#### Task instructions:
1. In the article on integrating blind children, what caused premature infants in the 1940s to be stricken with retrolental fibroplasia and blindness?
2. List every place name (city, school or country) that appears in the article on integrating blind children, giving each one once.
3. Continue the article on integrating blind children into regular classes from where it stops.

=== Text provided ===

Monday, Dec. 10, 1956
Integrating the Blind
As she went through her paces as the leading lady of the fathers' night show at Chicago's Bell Elementary School, nine-year-old Penny Golden had all the aplomb of a veteran trouper. Playing one of the wives of a sheik, she never missed a cue or muffed a line. But the most remarkable thing about her performance was the fact that no stranger in the audience could have guessed that Penny Golden is totally blind.
In a sense. Penny symbolizes the success of a heartening movement in the education of the blind. A few cities like Chicago have for years tried to integrate blind children into regular classes, but most states have relied on special residential schools, where the blind live and learn only among their own kind. Then, in the 1940s, hundreds of premature infants, though saved by incubators, were stricken with retrolental fibroplasia and blindness because of an overexposure to oxygen. As these children grew to school age, the integration movement finally got going in earnest. Today, scores of cities across the U.S. are now giving sightless children a full chance at a normal schooling.

=== Extracted information ===

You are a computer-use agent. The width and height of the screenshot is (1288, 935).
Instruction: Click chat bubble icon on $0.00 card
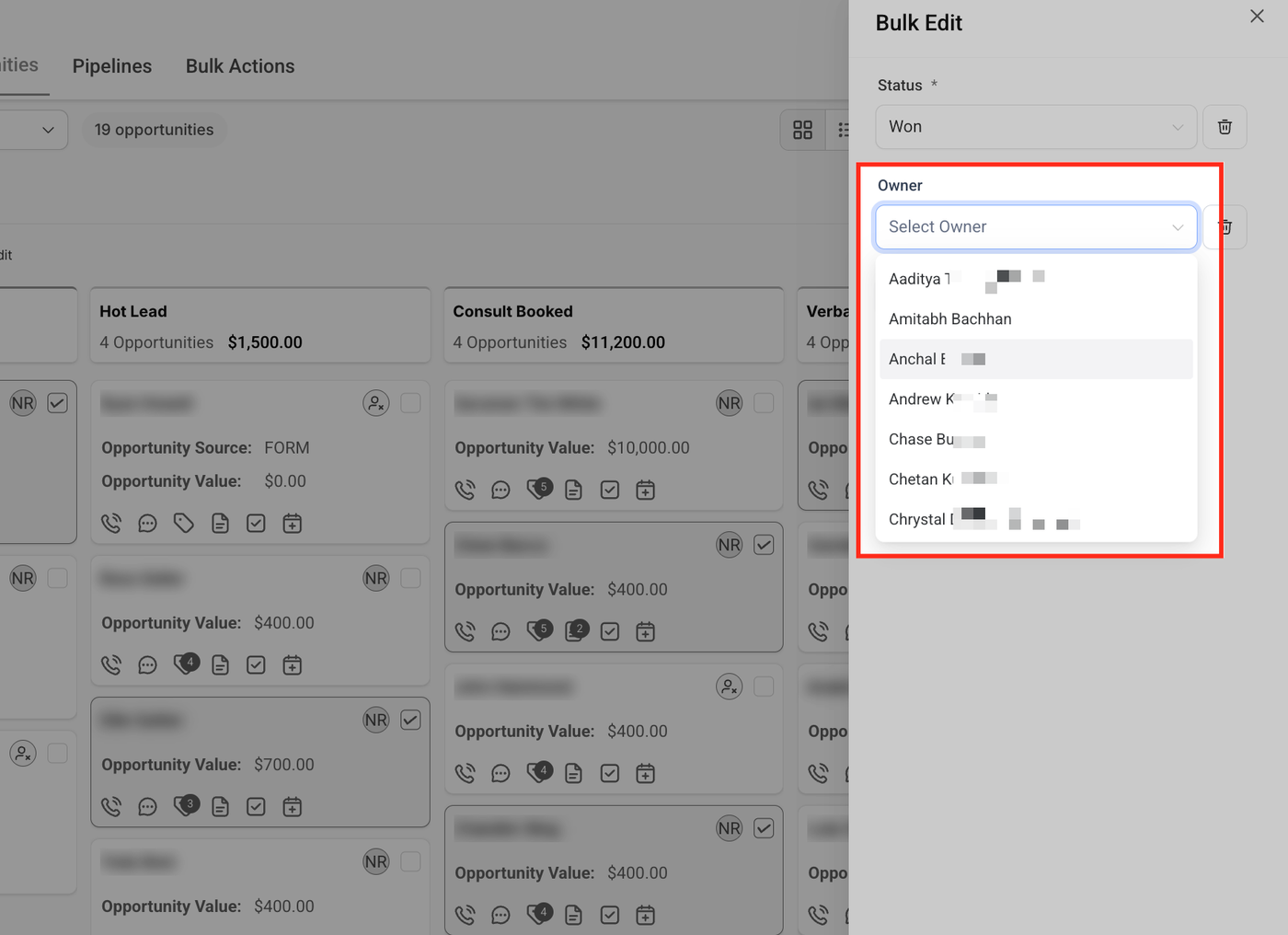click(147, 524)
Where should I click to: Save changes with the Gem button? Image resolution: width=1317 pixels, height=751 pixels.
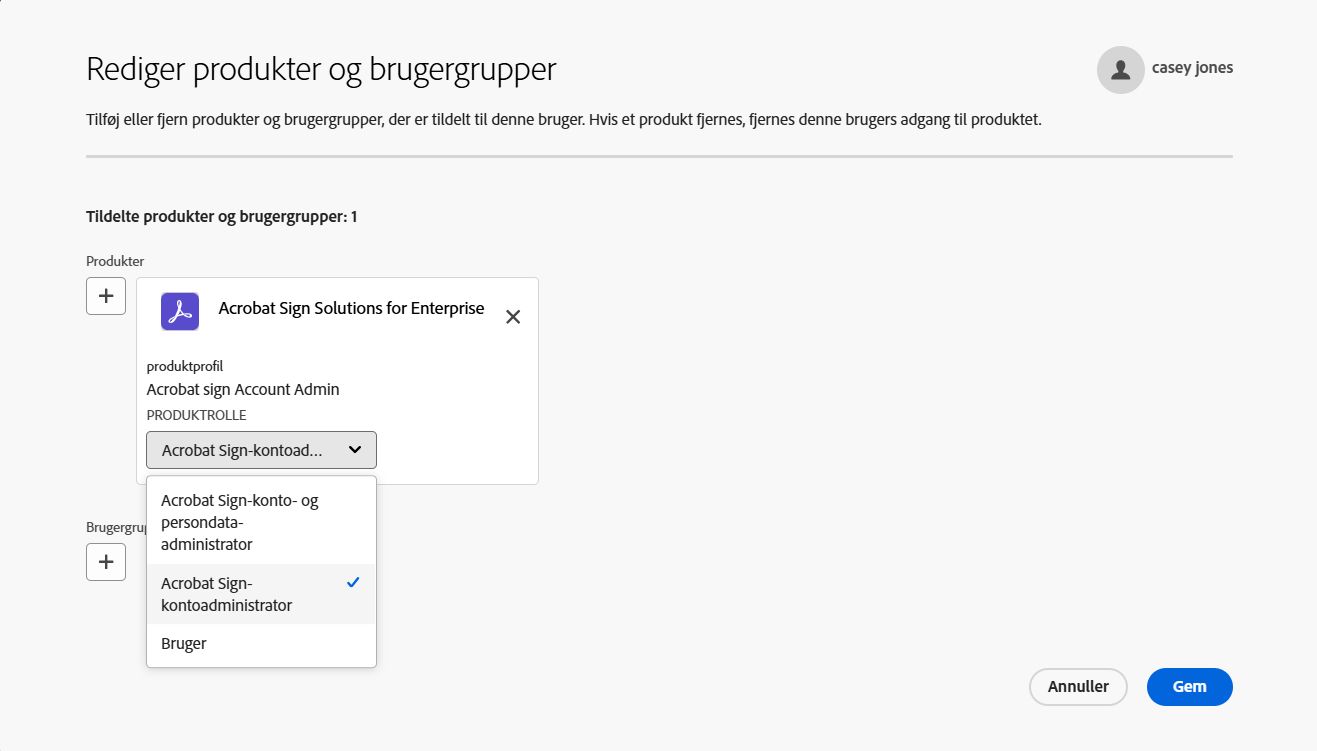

===
=== Extracted information ===

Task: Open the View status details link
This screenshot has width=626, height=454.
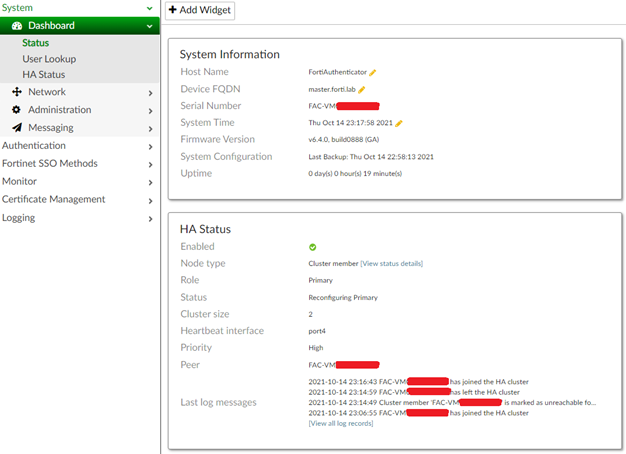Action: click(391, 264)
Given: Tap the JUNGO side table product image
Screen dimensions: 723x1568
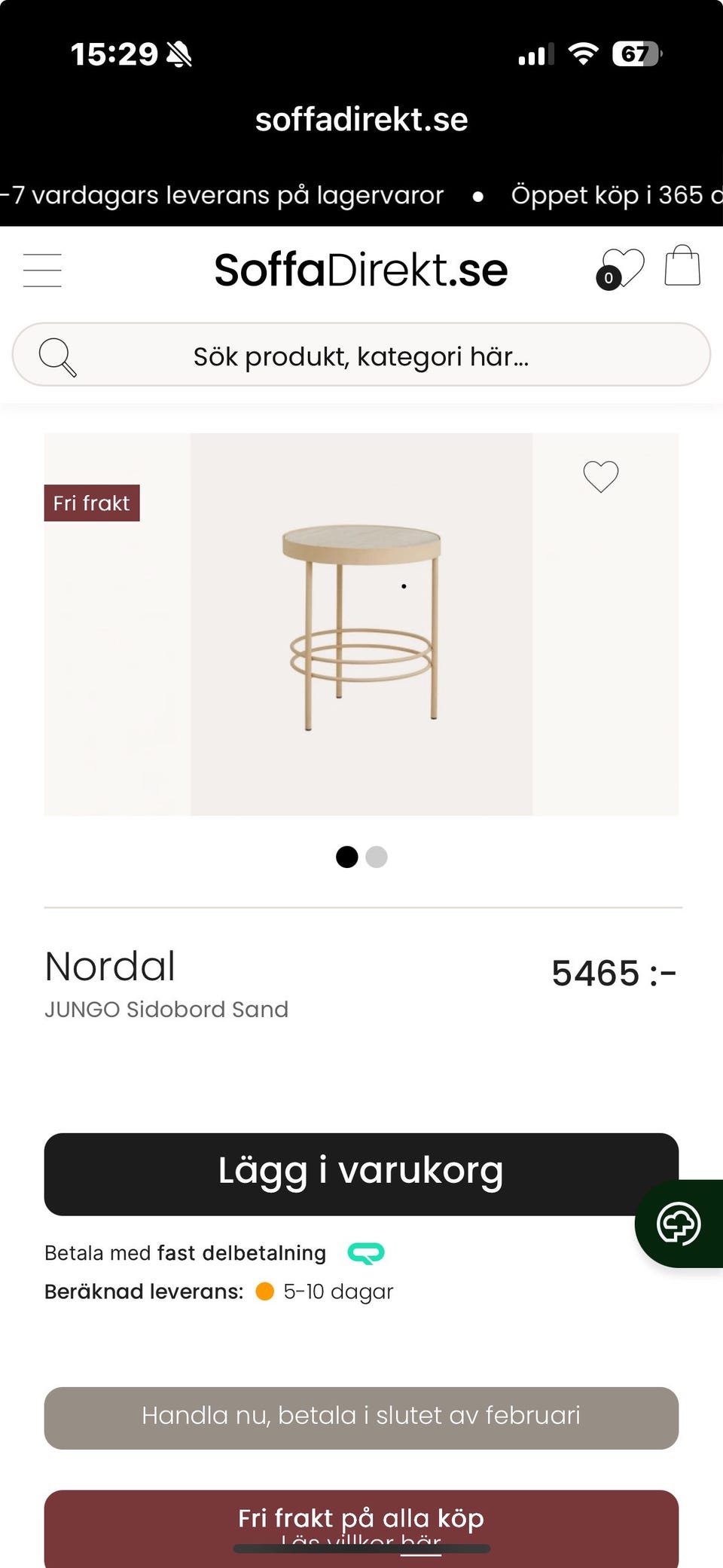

===

#### Answers for this exercise:
1. An overexposure to oxygen.

2. Chicago, Bell Elementary School, U.S.

3.
Hop, Skip, Jump. With minor local variations, the basic program is the same in all cities practicing integration. In Detroit, for instance, the school system sends out special counselors to help parents with their new blind babies. At three or four, the children go to a preprimary school, where they learn to run, hop, skip, play at sand tables and even fingerpaint. Later, they learn to read and write in Braille and to use a typewriter. By the sixth or seventh grade, they are ready to take their place in normal classes.
In Boston, integration often starts earlier. But along with special classes in Braille, the. children are introduced to their schools before the term begins. They learn their way around the halls, how to get to the washrooms and use the playground equipment. Though they spend part of each day in a home room that is equipped with Braille books and typewriters, they can take almost all of their schools' regular courses. In Dallas, which began its program in 1951, the blind start their school careers under specially trained teachers, are gradually weaned away until they can join their sighted classmates fulltime.
Double Boon. In Chicago, a first-grader may spend one-third of his time doing regular work, an eighth-grader three-fourths. But from kindergarten to high school, each blind child has an older "buddy" who reads to him when Braille texts are not available and serves as his guide and friend. As the years pass, the blind child becomes more and more independent--and the sighted children must be cautioned against being too protective. Says Ethel May Wright, supervisor of Chicago's program: "The blind children don't want to be different. By the time they get to high school, you wouldn't know they were blind."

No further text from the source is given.